§ TASKS AND EXERCISES
**a.** In the market commentary, retype the stretch from "Breadth & risk-on" through "points to ~30.".
**b.** Translate this sentence from the market commentary into Spanish: "Net buying still trending higher, albeit choppy of late."
**c.** For each statement, say whether the market commentary agrees and quote the words that decide it: (i) The FOMC meeting falls on Sept 17th. (ii) The share of S&P stocks above the 200-DMA has dropped below 65%. (iii) VXN is further along than VIX.

Seasonality & Economic events: I already warned for market weakness post NVDA earnings, into Friday of Labor Day weekend, before NFP Friday and before job growth revisions Sept 9th. Basically, expect chop all the way to CPI and then FOMC meeting Sept 17th. Right up into announcement of Sept corporate bond issuance and then let’s see if US Govt shutdown risk and labor market weakness start to trend - and with it, VIX.
Intermarket read (quick hits)
Breadth & risk-on tells: % of S&P above 200-DMA still >65% = constructive until it breaks below; crypto (BTC/ETH) holding = liquidity not cracking. Breadth in NYSE still expanding, albeit extended. Net buying still trending higher, albeit choppy of late.
Volatility: Getting closer, but still needs VIX > 19.29 intraday /19.50 weekkly close. VXN is further along so > 23.52 weekly close points to ~30.

[Saved entries]
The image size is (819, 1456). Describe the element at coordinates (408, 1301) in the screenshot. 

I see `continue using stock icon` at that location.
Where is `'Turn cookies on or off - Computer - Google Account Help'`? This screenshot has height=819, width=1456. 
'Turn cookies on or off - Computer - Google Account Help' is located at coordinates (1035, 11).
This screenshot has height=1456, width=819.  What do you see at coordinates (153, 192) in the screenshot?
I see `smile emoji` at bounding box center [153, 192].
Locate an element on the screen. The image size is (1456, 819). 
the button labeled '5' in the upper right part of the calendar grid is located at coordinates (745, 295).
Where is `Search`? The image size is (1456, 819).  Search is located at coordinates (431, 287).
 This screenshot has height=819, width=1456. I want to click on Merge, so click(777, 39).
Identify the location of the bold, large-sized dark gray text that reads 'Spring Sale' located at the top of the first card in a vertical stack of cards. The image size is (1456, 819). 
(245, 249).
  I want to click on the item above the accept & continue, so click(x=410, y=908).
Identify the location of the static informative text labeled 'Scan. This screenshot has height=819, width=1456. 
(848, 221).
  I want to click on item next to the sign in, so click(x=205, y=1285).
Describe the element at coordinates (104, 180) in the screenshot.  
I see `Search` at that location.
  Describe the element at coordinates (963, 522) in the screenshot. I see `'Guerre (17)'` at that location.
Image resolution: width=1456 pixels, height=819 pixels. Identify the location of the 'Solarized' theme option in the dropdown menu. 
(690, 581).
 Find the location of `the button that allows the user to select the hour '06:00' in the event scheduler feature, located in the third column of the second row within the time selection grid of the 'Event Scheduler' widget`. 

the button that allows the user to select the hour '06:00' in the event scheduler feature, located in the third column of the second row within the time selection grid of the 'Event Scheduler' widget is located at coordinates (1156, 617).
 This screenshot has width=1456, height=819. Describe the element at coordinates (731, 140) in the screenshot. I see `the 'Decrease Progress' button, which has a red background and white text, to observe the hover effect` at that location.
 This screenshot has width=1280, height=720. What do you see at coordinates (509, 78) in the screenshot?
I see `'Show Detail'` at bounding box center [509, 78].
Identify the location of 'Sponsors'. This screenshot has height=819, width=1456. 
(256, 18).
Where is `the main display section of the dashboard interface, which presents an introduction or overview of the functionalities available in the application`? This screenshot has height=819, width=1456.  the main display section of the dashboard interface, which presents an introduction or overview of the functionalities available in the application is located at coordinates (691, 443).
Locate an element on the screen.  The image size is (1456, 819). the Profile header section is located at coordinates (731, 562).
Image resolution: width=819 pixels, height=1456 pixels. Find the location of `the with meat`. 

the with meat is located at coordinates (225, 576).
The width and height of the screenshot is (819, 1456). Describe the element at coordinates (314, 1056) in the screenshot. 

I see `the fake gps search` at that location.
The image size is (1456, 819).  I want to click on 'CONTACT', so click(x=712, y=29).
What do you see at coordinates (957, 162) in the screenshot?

§ SOLUTIONS TO THE PROBLEMS
**a.**
Breadth & risk-on tells: % of S&P above 200-DMA still >65% = constructive until it breaks below; crypto (BTC/ETH) holding = liquidity not cracking. Breadth in NYSE still expanding, albeit extended. Net buying still trending higher, albeit choppy of late.
Volatility: Getting closer, but still needs VIX > 19.29 intraday /19.50 weekkly close. VXN is further along so > 23.52 weekly close points to ~30.

**b.** Las compras netas siguen con tendencia al alza, aunque irregulares últimamente.

**c.**
(i) Yes: "FOMC meeting Sept 17th"
(ii) No: "% of S&P above 200-DMA still >65%"
(iii) Yes: "VXN is further along"